TASK
Turn the lines from the one containing "Given: Select the Apr label on time axis" through the end of the rows into a JSON list of strings, one string per line, with blank lines omitted. Leave the pictures out of the answer.

THE RECORDS
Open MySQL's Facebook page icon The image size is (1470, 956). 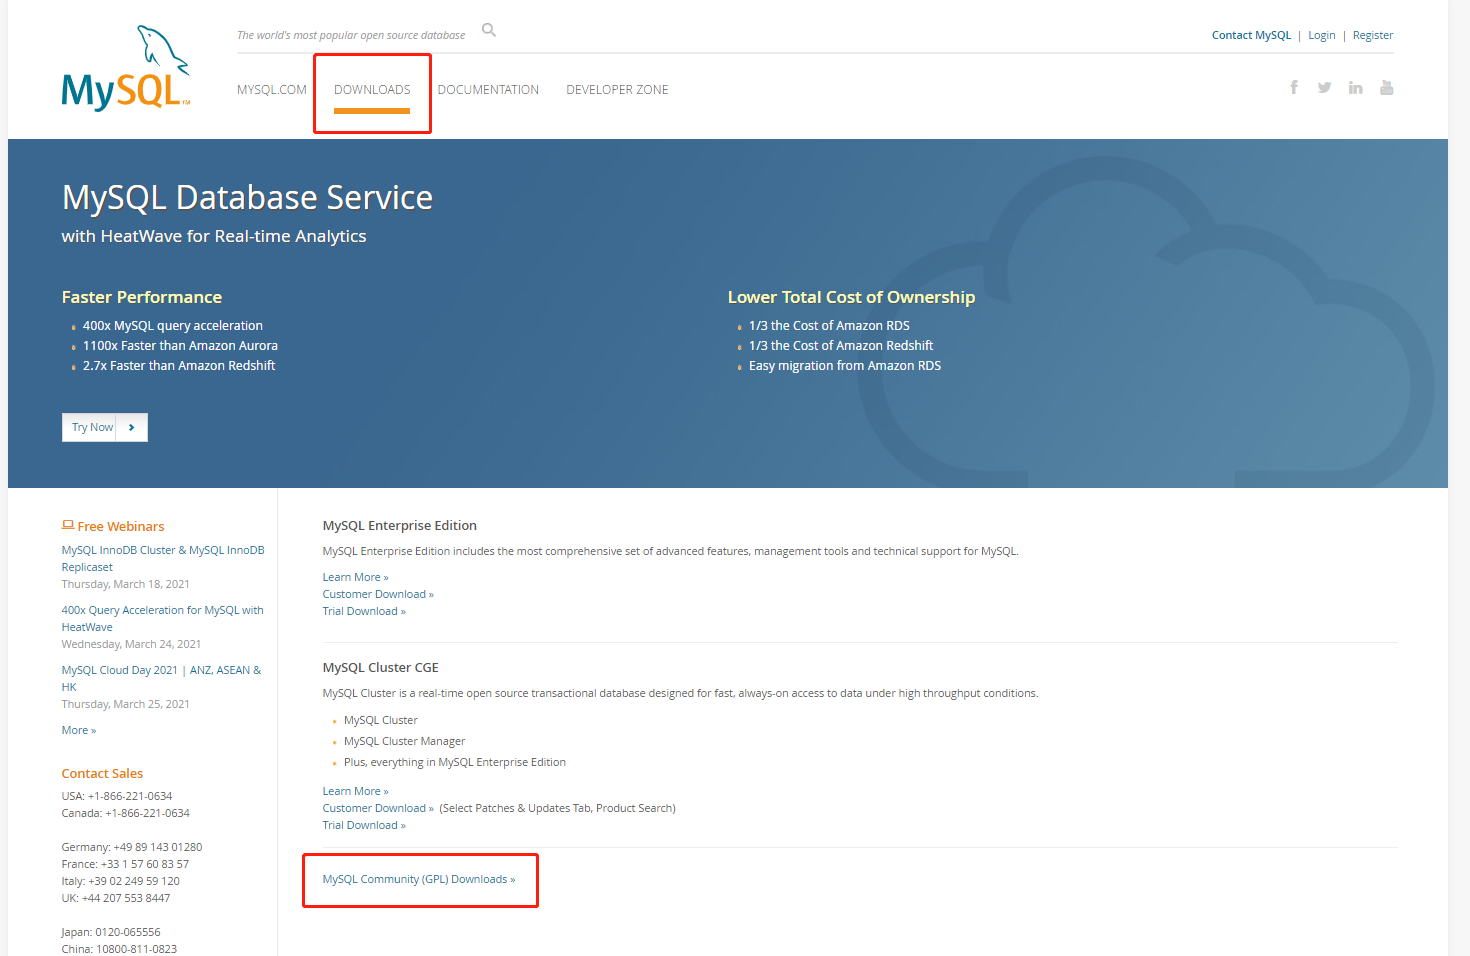(1294, 87)
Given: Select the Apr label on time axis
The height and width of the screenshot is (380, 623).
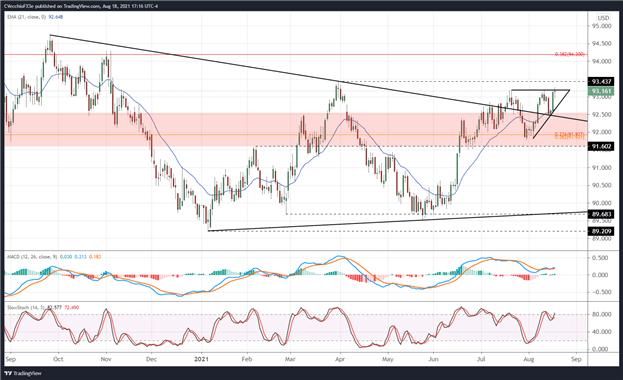Looking at the screenshot, I should tap(340, 359).
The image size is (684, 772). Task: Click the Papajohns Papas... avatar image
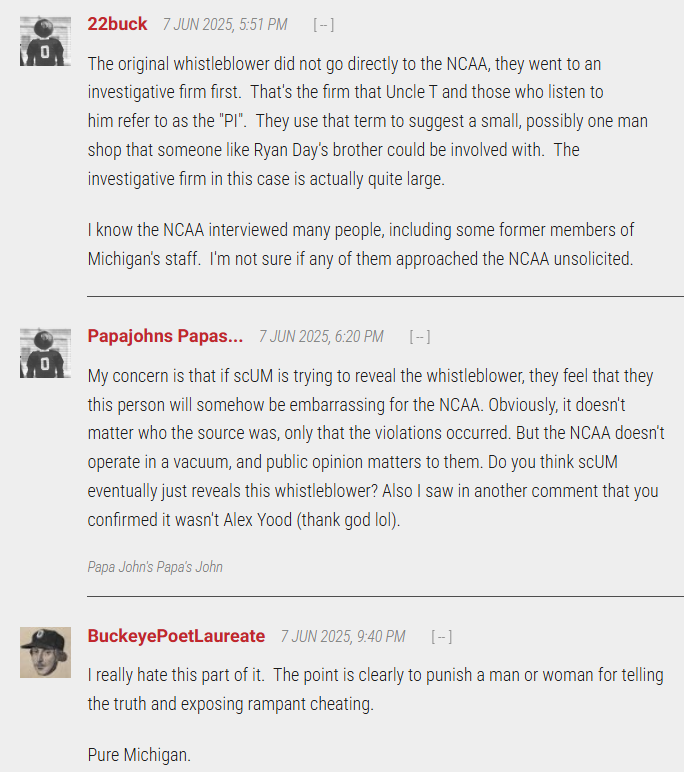tap(45, 352)
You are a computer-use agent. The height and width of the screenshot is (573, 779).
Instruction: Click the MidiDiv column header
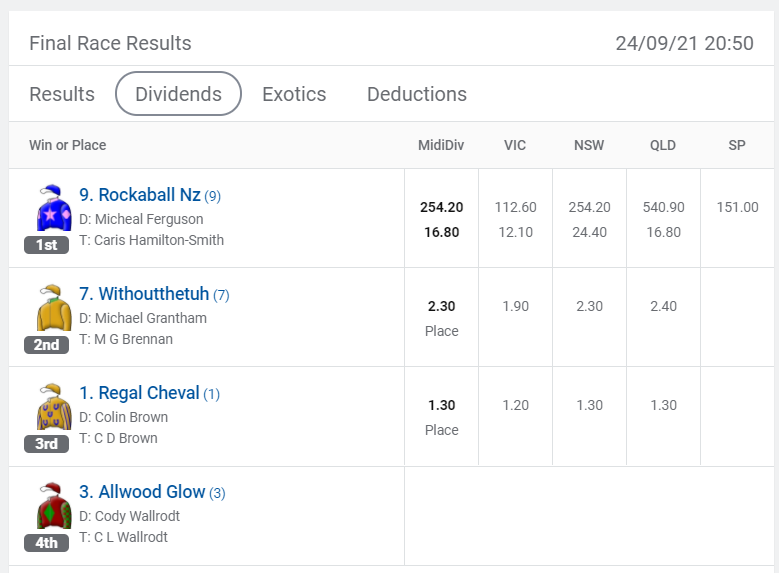(x=441, y=145)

RESULT
[
  "Given: Select the Apr label on time axis",
  "The height and width of the screenshot is (380, 623).",
  "Looking at the screenshot, I should tap(340, 359).",
  "The image size is (684, 772). Task: Click the Papajohns Papas... avatar image",
  "tap(45, 352)",
  "You are a computer-use agent. The height and width of the screenshot is (573, 779).",
  "Instruction: Click the MidiDiv column header",
  "(x=441, y=145)"
]